The motor can be divided into a direct current motor and an alternating current motor, and the direct current motor generally comprises a stator magnetic pole, a rotor (armature), a commutator (commonly called as a commutator), an electric brush, a shell, a bearing and the like. The stator magnetic pole (main magnetic pole) of the electromagnetic dc motor is composed of an iron core and an excitation winding. The excitation winding and the rotor winding of the series excitation direct current motor are connected in series through the brush and the commutator, the excitation current is in direct proportion to the armature current, the magnetic flux of the stator is increased along with the increase of the excitation current, the torque is approximately in direct proportion to the square of the armature current, and the rotating speed is rapidly reduced along with the increase of the torque or the current. The excitation winding of the shunt excitation direct current motor is connected with the rotor winding in parallel, the excitation current is relatively constant, the starting torque is in direct proportion to the armature current, and the starting current is about 2.5 times of the rated current.
The ac motor is a motor operating in the lead of ac voltage, and is widely used in household appliances such as electric fans, refrigerators, washing machines, air conditioners, hair dryers, dust collectors, range hoods, dish washers, electric sewing machines, food processors, and the like, as well as various electric tools and small electromechanical devices. The ac motor is divided into an induction motor and an ac commutator motor, and the induction motor is divided into a single-phase asynchronous motor, an ac/dc dual-purpose motor and a repulsion motor. The rotational speed of the motor (rotor speed) is less than the rotational speed of the rotating magnetic field, thus being called an asynchronous motor.
The detection of the rotating speed of the motor is generally completed by collecting signals of a photoelectric encoder. Photoelectric encoder and motor coaxial coupling have the grating of certain quantity on the encoder disc evenly, and the infrared transceiver of correlation formula is installed to the disc both sides. When the motor rotates, the encoder rotates along with the motor, the passing and the separation of the infrared signals are controlled through the action of the grating, and the infrared receiving device outputs encoder signals in a pulse sequence form, wherein the frequency of the encoder signals is in direct proportion to the rotating speed of the encoder signals. In order to determine the direction, a general encoder further adds a pulse signal with a 90 ° phase difference, and determines the direction according to the phase relationship of two phase signals.

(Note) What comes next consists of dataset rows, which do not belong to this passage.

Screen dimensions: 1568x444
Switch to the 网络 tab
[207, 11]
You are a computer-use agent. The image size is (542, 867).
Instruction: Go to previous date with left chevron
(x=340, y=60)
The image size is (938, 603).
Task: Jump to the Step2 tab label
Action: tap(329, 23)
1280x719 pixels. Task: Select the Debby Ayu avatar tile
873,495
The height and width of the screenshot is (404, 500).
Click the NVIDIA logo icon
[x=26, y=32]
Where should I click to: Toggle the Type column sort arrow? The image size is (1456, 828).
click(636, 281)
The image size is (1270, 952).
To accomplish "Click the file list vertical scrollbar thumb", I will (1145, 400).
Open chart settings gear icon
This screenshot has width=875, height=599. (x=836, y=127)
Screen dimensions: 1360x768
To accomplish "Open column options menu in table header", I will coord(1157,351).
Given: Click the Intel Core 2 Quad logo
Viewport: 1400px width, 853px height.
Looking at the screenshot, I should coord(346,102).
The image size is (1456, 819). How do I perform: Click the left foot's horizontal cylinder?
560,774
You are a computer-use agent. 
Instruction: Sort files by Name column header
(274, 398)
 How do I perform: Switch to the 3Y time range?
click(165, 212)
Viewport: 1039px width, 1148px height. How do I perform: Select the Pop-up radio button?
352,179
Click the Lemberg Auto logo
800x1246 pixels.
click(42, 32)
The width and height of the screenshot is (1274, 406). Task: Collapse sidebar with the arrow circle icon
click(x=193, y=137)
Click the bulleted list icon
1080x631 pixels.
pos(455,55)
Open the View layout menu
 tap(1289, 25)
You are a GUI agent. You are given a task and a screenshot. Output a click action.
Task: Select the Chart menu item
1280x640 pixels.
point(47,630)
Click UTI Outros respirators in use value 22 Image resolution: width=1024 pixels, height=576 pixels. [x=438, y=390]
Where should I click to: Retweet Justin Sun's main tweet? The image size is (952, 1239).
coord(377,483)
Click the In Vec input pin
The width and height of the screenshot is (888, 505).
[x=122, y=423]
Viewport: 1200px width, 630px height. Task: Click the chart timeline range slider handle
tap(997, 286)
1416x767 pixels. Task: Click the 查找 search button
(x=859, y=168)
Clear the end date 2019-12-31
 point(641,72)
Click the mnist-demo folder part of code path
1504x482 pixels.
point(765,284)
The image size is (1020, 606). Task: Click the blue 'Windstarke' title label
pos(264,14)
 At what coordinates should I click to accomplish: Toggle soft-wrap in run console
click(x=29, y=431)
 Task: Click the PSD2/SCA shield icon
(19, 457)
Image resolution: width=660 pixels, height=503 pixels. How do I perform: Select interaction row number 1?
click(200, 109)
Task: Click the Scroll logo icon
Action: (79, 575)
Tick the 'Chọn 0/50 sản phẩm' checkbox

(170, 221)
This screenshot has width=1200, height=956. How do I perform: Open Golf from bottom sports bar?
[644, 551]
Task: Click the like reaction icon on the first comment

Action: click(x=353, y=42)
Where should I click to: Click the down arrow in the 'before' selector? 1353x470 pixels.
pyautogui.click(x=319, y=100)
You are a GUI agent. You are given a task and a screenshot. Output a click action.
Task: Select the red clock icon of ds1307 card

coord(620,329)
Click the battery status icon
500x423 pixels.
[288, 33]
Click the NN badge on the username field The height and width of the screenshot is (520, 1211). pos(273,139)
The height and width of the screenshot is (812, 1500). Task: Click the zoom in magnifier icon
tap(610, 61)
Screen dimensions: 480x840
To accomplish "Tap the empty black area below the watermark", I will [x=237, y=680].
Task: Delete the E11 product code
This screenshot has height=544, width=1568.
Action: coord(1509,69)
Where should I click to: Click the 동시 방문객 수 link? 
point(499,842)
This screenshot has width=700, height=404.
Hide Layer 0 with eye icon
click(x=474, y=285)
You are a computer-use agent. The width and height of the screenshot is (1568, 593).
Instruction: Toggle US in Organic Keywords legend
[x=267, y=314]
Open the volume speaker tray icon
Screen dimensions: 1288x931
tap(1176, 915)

Assuming that the execution period of the motor speed loop is T, speed detection is carried out every time the speed loop is executed, the number of the encoder is 2500 lines, 4 times of frequency is carried out through a DSP (digital signal processor) to obtain 10000 lines, and the encoder signals are sampled and counted through a QEP (orthogonal encoding pulse circuit) of the DSP. And setting the count value of the QEP at the previous moment as M0 and the count value of the QEP at the current moment as M1, wherein the rotating speed result of the speed calculation according to the M method is as follows: n-M (M1-M0) Q, where the rotation speed detection resolution Q is: q-6010000 × T ] ] >, it can be seen that the rotational speed detection resolution is inversely proportional to the speed loop execution period.
If the speed detection resolution is expected to be improved, the execution period of the speed loop needs to be increased, but the real-time performance of the system control is greatly influenced, and even the stability of the system is influenced. On the other hand, the real-time performance of the motor control system can be improved by reducing the execution period of the speed ring, but the speed detection resolution is reduced, so that the rotation speed fluctuation is brought, and the motor vibration is caused when the rotation speed is serious. Taking the execution period of the speed loop as 0.5ms as an example, the resolution of the rotation speed detection is 12rpm, and if the rotation speed of the motor is expected to reach 1rpm or 0.1rpm, the speed detection is performed with the resolution, the speed of the motor fluctuates at ± 12rpm, and the rotation speed resolution cannot be used. The low-pass filtering of the rotating speed can reduce the fluctuation of the rotating speed, but if the filter coefficient is small, the suppression of the fluctuation of the rotating speed is not obvious, and if the filter coefficient is too large, the huge time delay of the rotating speed detection is brought.
Disclosure of Invention
The invention aims to provide a method for detecting the rotating speed of a motor, which solves the problems of poor real-time performance and low rotating speed resolution of the existing motor rotating speed detection method.
The technical scheme includes that the motor rotating speed detection method comprises a data acquisition module, an amplification module, a signal conversion module and a control chip, wherein the data acquisition module acquires an output voltage signal of a motor, the signal conversion module converts the output voltage signal into a pulse train, and the control chip performs data processing on the pulse train so as to calculate the rotating speed of the motor.
The present invention is also technically characterized in that,
the data acquisition module is a voltage acquisition module.
The output end of the data acquisition module is connected with a signal amplification module, and the signal amplification module amplifies the signals acquired by the data acquisition module.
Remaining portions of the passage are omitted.